State lawmakers return this week for the annual Veto Session, not a special legislative session. That occurred earlier. Some state lawmakers question whether that special session could have waited until this week and whether it was needed at all.
Sen. Jim Lembke, a Republican from St. Louis, didn’t see a need to rush on the manufacturing auto tax credits, known at the Capitol as the Ford bill, since its primary target was providing Ford up to $100 million in tax breaks to entice the auto company to bring new production to its Claycomo plant in Kansas City. He believes the pension bill could have waited until this week.
Lembke congratulates Governor Nixon on his political instincts in tying the Ford bill which the Senate opposed to the pension bill which the House opposed.
“And the governor thought, ‘Well, I’ll put both the bills together and tie them at the hip and make it a necessity that both would pass if either were going to go anywhere,’” Lembke says.
He says that move ensured that both would pass during the special session that began the end of June and wrapped up in July. Lawmakers approved changes to reduce the cost of state worker pensions.

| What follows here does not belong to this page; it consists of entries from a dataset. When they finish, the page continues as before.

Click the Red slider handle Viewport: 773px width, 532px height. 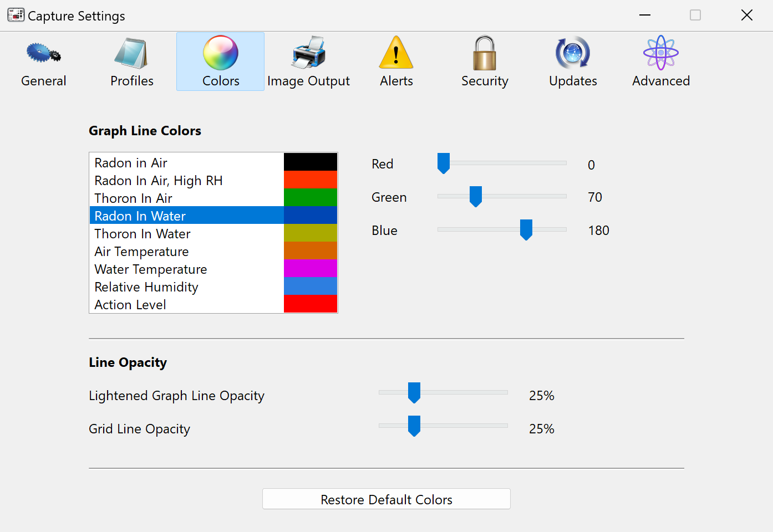pyautogui.click(x=444, y=163)
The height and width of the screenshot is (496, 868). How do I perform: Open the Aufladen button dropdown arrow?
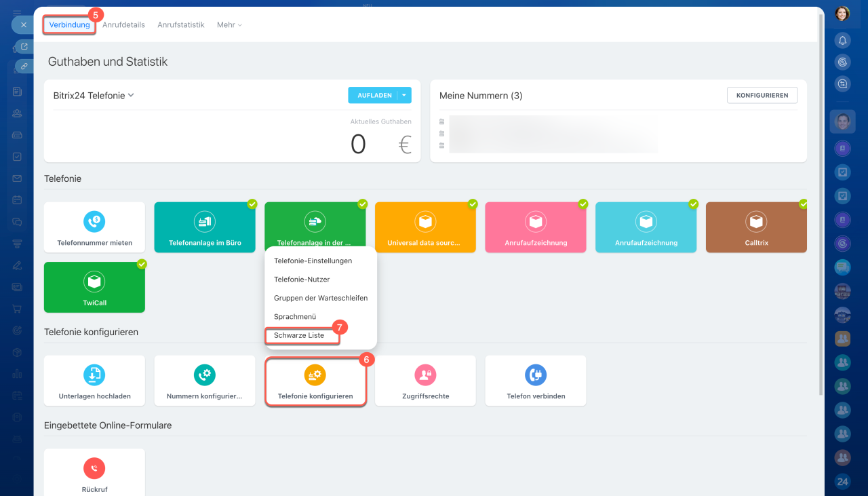[x=404, y=96]

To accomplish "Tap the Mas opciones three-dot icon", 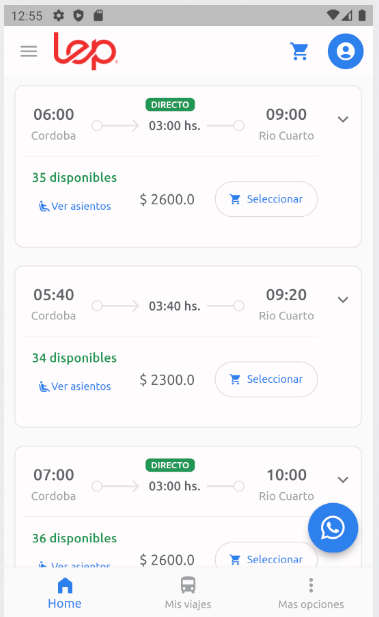I will (x=311, y=585).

Republican State Representative Jeannie Riddle of Mokane has many state workers in her district. She worries about how the changes will affect recruitment and retention.
“Our state employees here in Missouri are some of the lowest paid employees in the nation,” Riddle says. “So, for us to target that group again is very disconcerting. Now, we had to address the pension plan. To pay $400 million a year to left it up is not OK out of general revenue. We have to address it.”
The General Assembly gathers Wednesday for the annual veto session.